+++ Dataset excerpts +++

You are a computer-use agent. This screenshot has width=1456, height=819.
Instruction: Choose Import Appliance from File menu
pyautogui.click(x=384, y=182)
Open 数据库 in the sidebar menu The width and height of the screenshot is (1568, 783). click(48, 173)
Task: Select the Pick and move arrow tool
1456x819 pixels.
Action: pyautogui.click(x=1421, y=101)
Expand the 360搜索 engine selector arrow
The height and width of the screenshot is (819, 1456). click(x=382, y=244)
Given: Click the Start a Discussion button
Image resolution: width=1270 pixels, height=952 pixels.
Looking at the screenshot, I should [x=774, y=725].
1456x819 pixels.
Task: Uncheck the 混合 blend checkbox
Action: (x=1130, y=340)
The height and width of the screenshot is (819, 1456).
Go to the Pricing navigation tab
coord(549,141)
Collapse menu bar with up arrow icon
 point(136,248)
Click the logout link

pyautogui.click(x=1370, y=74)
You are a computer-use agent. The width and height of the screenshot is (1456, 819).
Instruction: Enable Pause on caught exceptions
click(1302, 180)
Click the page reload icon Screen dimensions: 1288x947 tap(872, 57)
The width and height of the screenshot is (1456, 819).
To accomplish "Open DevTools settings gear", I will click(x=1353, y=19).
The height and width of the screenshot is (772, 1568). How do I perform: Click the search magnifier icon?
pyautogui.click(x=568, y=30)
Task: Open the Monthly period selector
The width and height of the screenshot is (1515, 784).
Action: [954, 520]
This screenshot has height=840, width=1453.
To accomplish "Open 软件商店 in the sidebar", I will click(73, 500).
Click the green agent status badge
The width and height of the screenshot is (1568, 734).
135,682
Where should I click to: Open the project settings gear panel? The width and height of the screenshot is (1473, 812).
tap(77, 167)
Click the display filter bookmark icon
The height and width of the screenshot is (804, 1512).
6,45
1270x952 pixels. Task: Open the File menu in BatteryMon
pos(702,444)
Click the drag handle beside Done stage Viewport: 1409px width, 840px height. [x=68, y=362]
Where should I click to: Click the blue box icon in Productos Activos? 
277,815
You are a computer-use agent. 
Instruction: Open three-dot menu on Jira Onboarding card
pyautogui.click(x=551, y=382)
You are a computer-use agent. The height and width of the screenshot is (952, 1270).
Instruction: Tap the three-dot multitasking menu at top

+++

Work required: Scan the records above for the string "accomplish", and copy every line where it turns up.

Response:
To accomplish "Open DevTools settings gear", I will click(x=1353, y=19).
To accomplish "Open 软件商店 in the sidebar", I will click(73, 500).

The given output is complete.